WahanaNews.co | Indonesia Police Watch (IPW) menilai, anggota kepolisian yang terlibat bentrok dengan Laskar FPI di Jalan Tol Jakarta-Cikampek patut diduga telah
melanggar Prosedur Operasi Standar
(SOP).
Ketua Presidium IPW, Neta S Pane, menjelaskan, hal
tersebut cukup tergambar dari hasil rekonstruksi terbuka yang dilakukan oleh
Bareskrim Polri di empat Tempat Kejadian Perkara (TKP) yang tersebar di wilayah Kabupaten Karawang, Jawa Barat.
Baca Juga:
HRS Sebut ‘Negara Darurat Kebohongan’, Pengacara: Itu Dakwah
"Jajaran Polri harus mau
menyadari bahwa terjadi pelanggaran SOP dalam kasus kematian anggota FPI
pengawal Rizieq di Km 50 Tol Cikampek," kata Neta, melalui keterangan tertulis, Senin (14/12/2020).
Menurut Neta, pelanggaran prosedur itu
membuat personel kepolisian dapat dikatakan melanggar Hak Asasi Manusia (HAM).
Setidaknya, kata dia, terdapat tiga
pelanggaran yang dilakukan, terutama saat polisi menembak mati empat anggota Laskar FPI yang telah diringkus dan berada di dalam mobil.
Baca Juga:
Habib Rizieq Bebas, Ini Respon Pecinta HRS di Majalengka
Diketahui, kejadian tersebut sempat
diperagakan oleh penyidik Bareskrim dalam rekonstruksi TKP ke-4, yakni Km 51+200, pada
Minggu (13/12/2020) malam hingga
Senin (14/12/2020) dini hari.
Kala itu, aparat menembak empat orang
laskar karena berusaha merebut senjata milik petugas saat hendak dibawa ke
Mapolda Metro Jaya.
"Keempat anggota FPI yang masih
hidup, setelah dua temannya tewas (versi polisi tewas dalam baku tembak), dimasukkan ke dalam mobil polisi tanpa diborgol. Ini sangat aneh,
Rizieq sendiri saat dibawa ke sel tahanan di Polda Metro Jaya tangannya
diborgol aparat," ucap Neta.
Menurutnya, sangat tak lazim apabila
polisi mengendurkan penjagaan setelah terlibat baku tembak sebelumnya.

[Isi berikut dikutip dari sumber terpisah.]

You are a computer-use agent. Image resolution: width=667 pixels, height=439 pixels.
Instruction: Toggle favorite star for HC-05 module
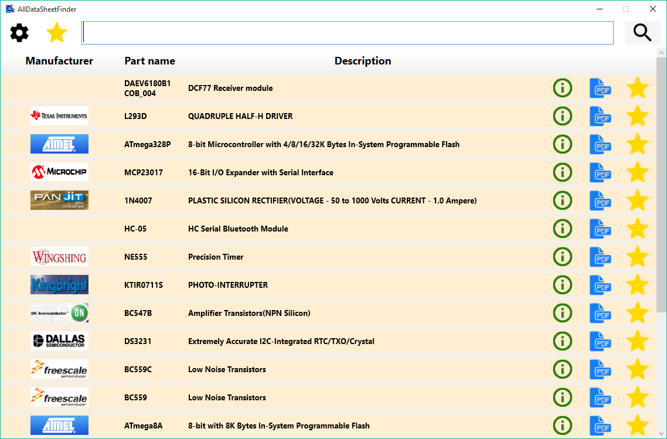pyautogui.click(x=637, y=229)
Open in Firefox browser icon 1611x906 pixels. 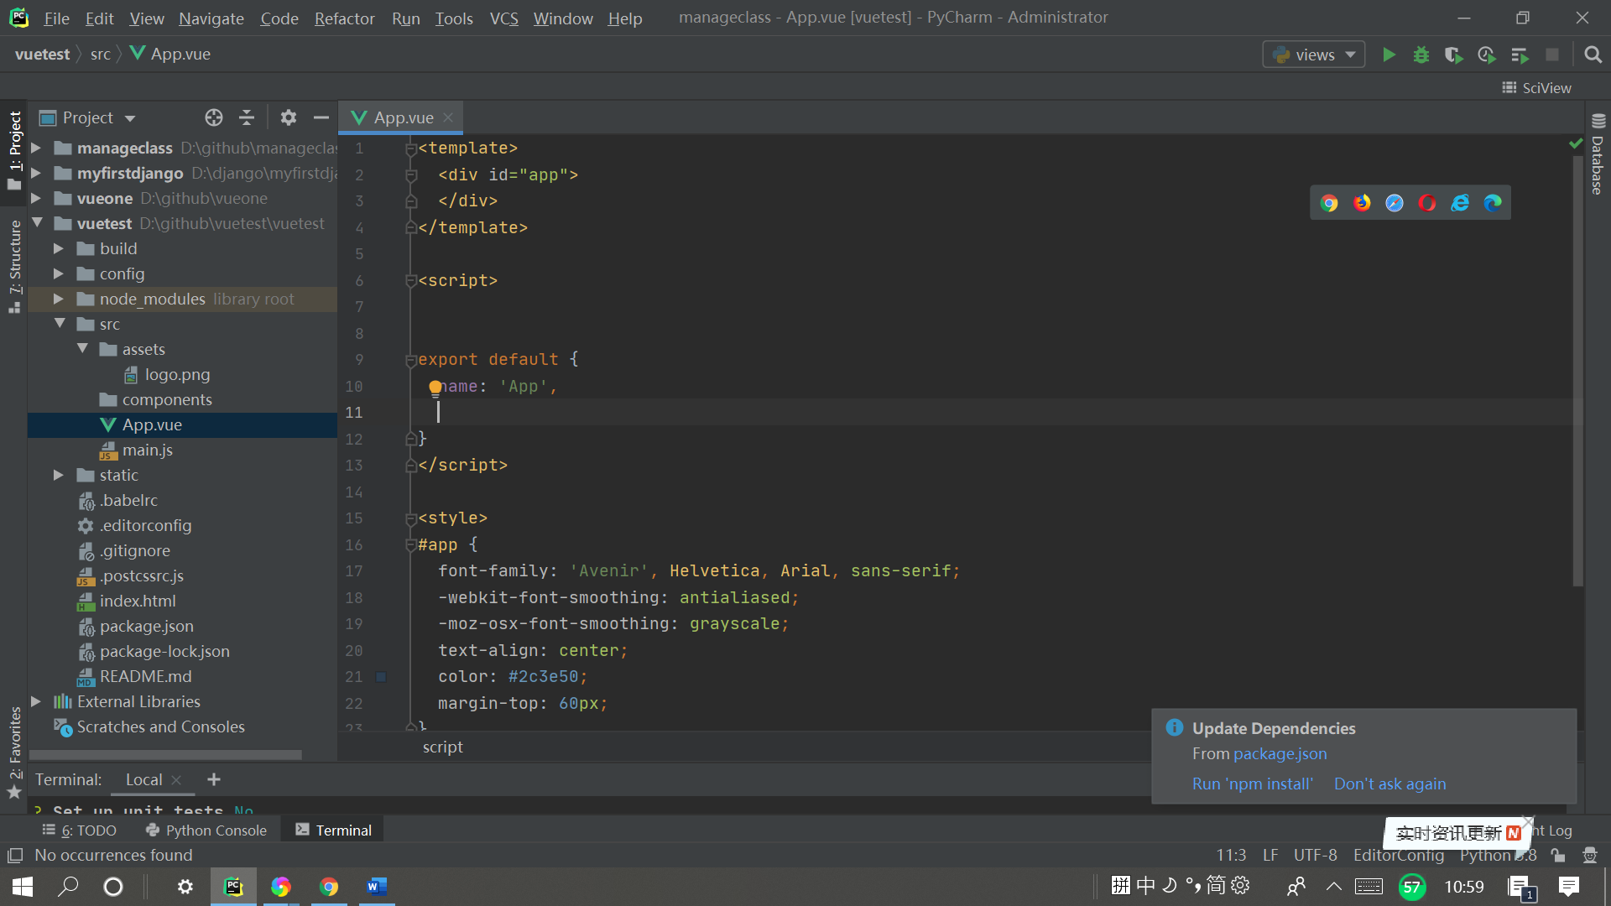pyautogui.click(x=1361, y=203)
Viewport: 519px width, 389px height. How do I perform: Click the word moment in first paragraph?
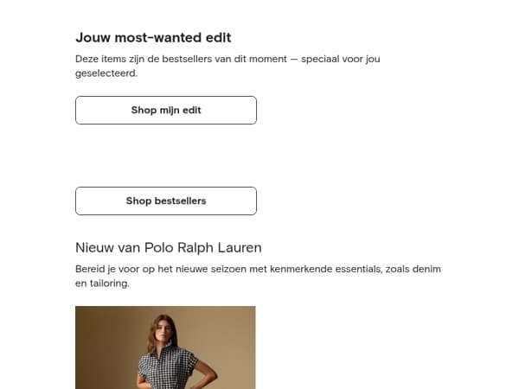(x=268, y=59)
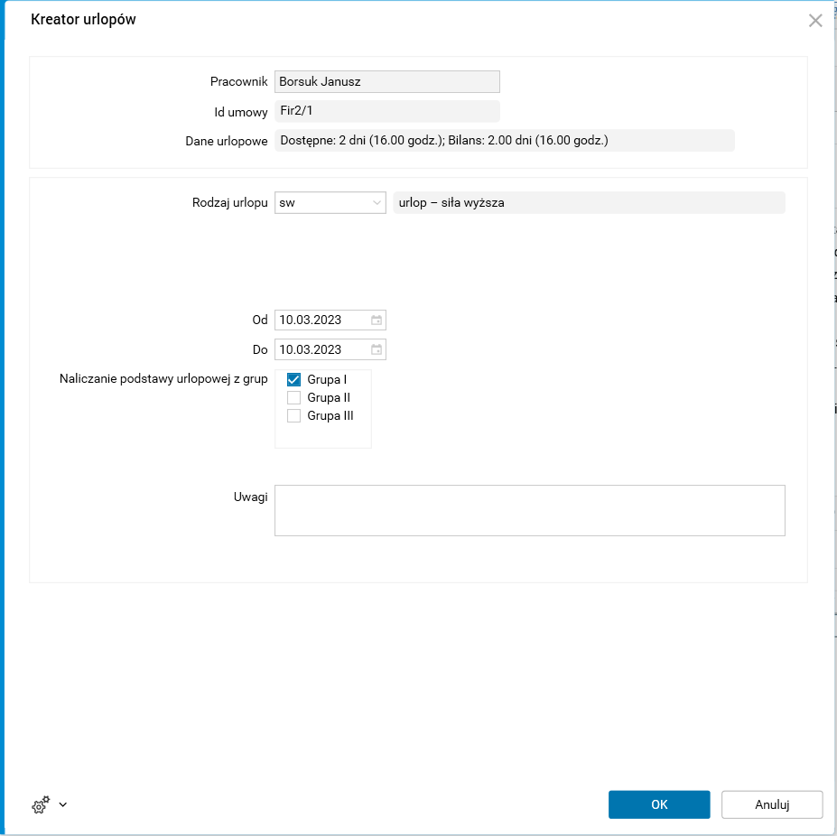Click the settings gear icon
Viewport: 837px width, 836px height.
pos(41,805)
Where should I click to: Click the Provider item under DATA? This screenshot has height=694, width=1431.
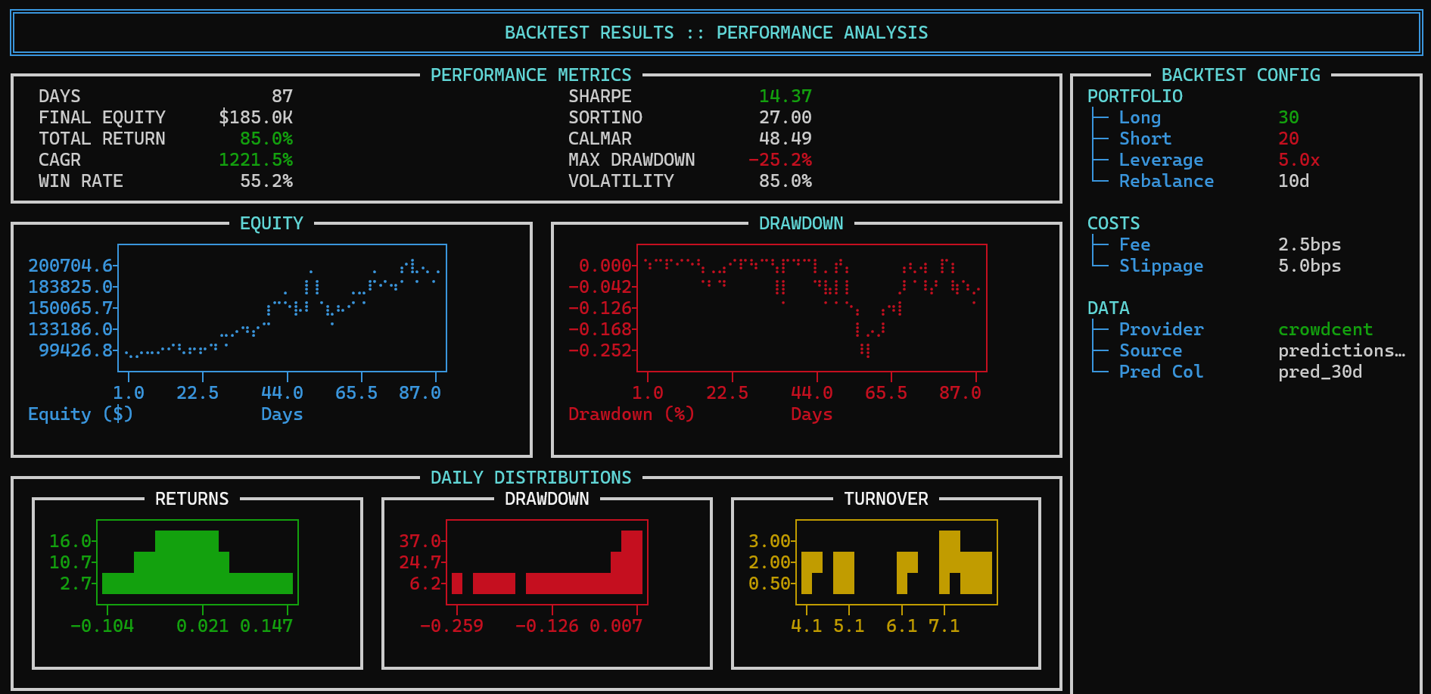[x=1161, y=329]
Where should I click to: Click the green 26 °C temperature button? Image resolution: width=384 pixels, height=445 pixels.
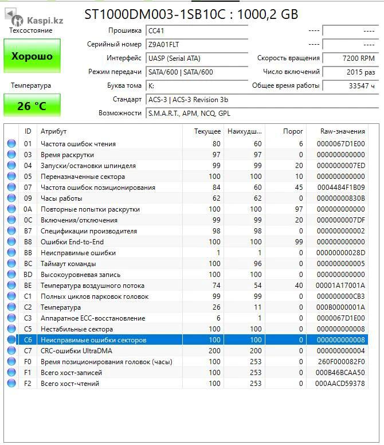(x=32, y=106)
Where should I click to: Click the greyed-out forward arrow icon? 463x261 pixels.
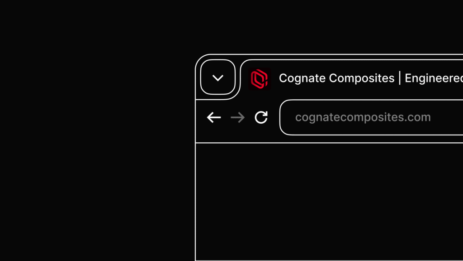[x=238, y=117]
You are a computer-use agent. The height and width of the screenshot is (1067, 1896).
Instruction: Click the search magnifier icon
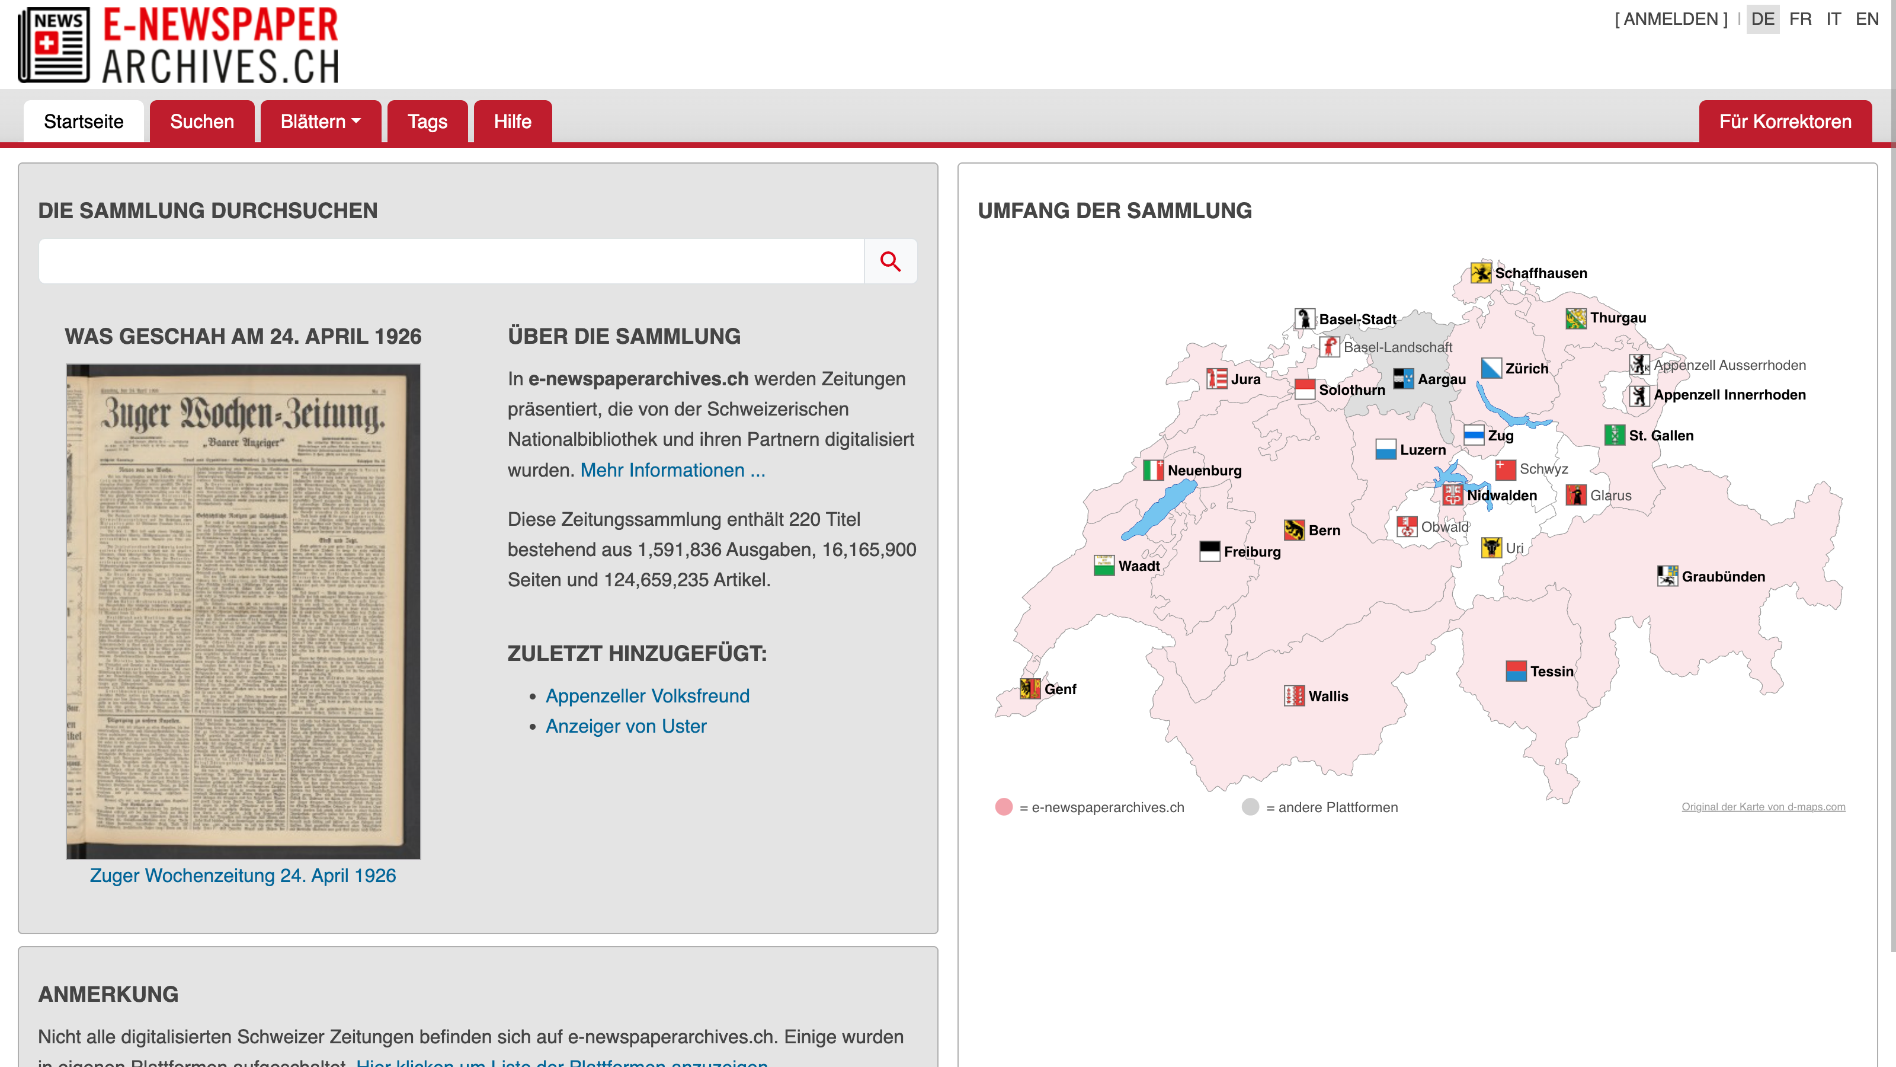891,261
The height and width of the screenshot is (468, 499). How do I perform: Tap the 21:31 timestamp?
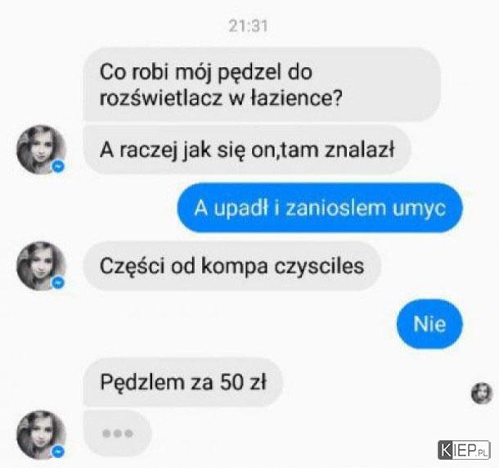coord(248,26)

Apalagi, mereka sedang membawa terduga
pelaku yang terlibat dalam baku tembak itu.
Polisi yang bertugas, kata dia,
ceroboh sehingga menyebabkan laskar FPI itu tewas di dalam mobil.
Padahal, seharusnya, penyidik tak perlu sampai menembak laskar dari jarak dekat ketika
mereka tak bersenjata.
"Polri yang seharusnya terlatih,
terbukti tidak promoter (profesional, modern, terpercaya), dan tidak mampu melumpuhkan anggota FPI yang tidak bersenjata,
sehingga para polisi itu main hajar menembak dengan jarak dekat, hingga keempat anggota FPI itu tewas," kata Neta, menerangkan analisisnya.
Oleh sebab itu, menurutnya, saat ini pemerintah perlu membentuk Tim Independen Pencari Fakta, sehingga kasus tersebut bisa menjadi terang.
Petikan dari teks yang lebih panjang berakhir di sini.